Nice : pour s’étendre, il faut encore grignoter sur la mer

La considération environnementale se mêle aussi au projet d’extension de l’aéroport de Nice-Côte d’Azur. Au dernier jour de l’année 2019, la préfecture des Alpes-Maritimes a indiqué avoir délivré un permis de construire pour l’extension de l’aéroport de Nice, troisième aéroport de France derrière les plates-formes parisiennes. Cet agrandissement, prévu sur 25 000 mètres carrés, prévoit la construction d’un nouveau hall d’enregistrement, d’une zone de tri des bagages et de salles d’embarquement supplémentaires. La surface totale de l’aéroport serait ainsi portée à 97 000 mètres carrés. Il s’agit d’accueillir les quelque 14 millions de passagers annuels de manière optimale, selon les défenseurs du projet.

Premier bémol, ce permis de construire est assorti de deux obligations : le respect du plan d’exposition au bruit et l’intégration optimale du projet dans le paysage environnant. Le problème étant que l’aéroport jouxte une zone de protection Natura 2000 et que les émissions de gaz à effet de serre vont là aussi immanquablement augmenter. « Sur le fond, ce projet est en incohérence totale avec tous les enjeux d’urgence climatique », estimait en décembre Airy Chrétien, cofondateur du Collectif citoyen 06. « En dépit des réserves de l’Autorité environnementale, en dépit des 75% d’opposition formulées de l’enquête publique, en dépit de notre demande de saisine de la Commission nationale du débat public (…) le permis a été accordé. » Le militant cite même le nombre de « 500 morts prématurés à Nice du fait de la pollution de l’air ». Le projet d’extension sera d’ailleurs l’un des points mis en avant durant les prochaines élections municipales... De quoi le remettre en jeu ?

 

Ajaccio : les intempéries de décembre ont montré la fragilité de l’aéroport

Frappée par la tempête Fabien en décembre dernier, la Corse s’est trouvée coupée du monde pendant plusieurs jours. L’aéroport Napoléon-Bonaparte, à Ajaccio, est même resté fermé une semaine durant, pendant les congés de fin d’année, en raison d’inondations de la piste. Des pompes, actionnées nuit et jour, ont tenté d’absorber l’eau le plus vite possible et des travaux ont été effectués dans l’urgence pour rendre l’aéroport opérationnel le plus vite possible. Mais le changement climatique pose question car d’autres phénomènes météorologiques de ce type pourraient survenir de plus en plus régulièrement en Corse-du-Sud (et ailleurs).
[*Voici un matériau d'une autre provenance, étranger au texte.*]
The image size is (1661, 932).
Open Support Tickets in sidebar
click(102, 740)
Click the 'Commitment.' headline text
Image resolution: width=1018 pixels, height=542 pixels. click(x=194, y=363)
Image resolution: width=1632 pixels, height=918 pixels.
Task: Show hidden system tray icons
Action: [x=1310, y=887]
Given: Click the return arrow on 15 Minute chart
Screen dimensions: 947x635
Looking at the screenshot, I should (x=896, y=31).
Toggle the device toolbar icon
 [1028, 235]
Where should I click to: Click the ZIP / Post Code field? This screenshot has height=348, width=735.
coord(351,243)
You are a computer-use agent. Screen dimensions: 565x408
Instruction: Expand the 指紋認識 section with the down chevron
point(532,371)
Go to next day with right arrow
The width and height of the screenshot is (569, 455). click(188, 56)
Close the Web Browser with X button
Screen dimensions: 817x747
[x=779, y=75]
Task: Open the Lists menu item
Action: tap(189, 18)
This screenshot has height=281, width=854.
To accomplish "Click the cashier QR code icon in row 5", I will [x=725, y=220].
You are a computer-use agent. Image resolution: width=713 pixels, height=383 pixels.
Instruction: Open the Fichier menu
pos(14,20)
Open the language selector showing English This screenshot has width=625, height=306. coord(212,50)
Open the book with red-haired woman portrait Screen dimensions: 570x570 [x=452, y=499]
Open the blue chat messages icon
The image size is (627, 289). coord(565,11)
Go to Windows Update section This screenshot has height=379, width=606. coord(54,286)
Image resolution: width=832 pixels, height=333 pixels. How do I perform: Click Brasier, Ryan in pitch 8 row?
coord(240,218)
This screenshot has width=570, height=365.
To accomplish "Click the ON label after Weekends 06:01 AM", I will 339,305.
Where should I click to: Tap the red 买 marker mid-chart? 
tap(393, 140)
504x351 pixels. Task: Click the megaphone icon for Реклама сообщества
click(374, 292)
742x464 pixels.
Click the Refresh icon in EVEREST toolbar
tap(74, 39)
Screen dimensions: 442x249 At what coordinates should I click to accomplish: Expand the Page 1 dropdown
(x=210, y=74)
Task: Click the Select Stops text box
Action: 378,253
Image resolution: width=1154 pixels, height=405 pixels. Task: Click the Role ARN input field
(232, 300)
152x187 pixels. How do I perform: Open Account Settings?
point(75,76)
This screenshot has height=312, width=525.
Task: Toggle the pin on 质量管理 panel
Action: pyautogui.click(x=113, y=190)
Un comité de suivi a donc été monté à la suite du passage de la tempête Fabien avec pour problématiques à suivre l’entretien des cours d’eau et l’urbanisation. Par exemple, une brèche a dû être créée… dans la digue construite à proximité de l’aéroport d’Ajaccio pour faciliter le passage de l’eau. Ce qui pose question sur d’éventuels travaux à mener pour rendre l’aéroport résistant à ces caprices de la météo. A l’automne 2018, la Corse-du-Sud avait déjà été placée en vigilance rouge suite au passage d’une tempête. C’était la deuxième fois de son histoire. Mais pas la dernière.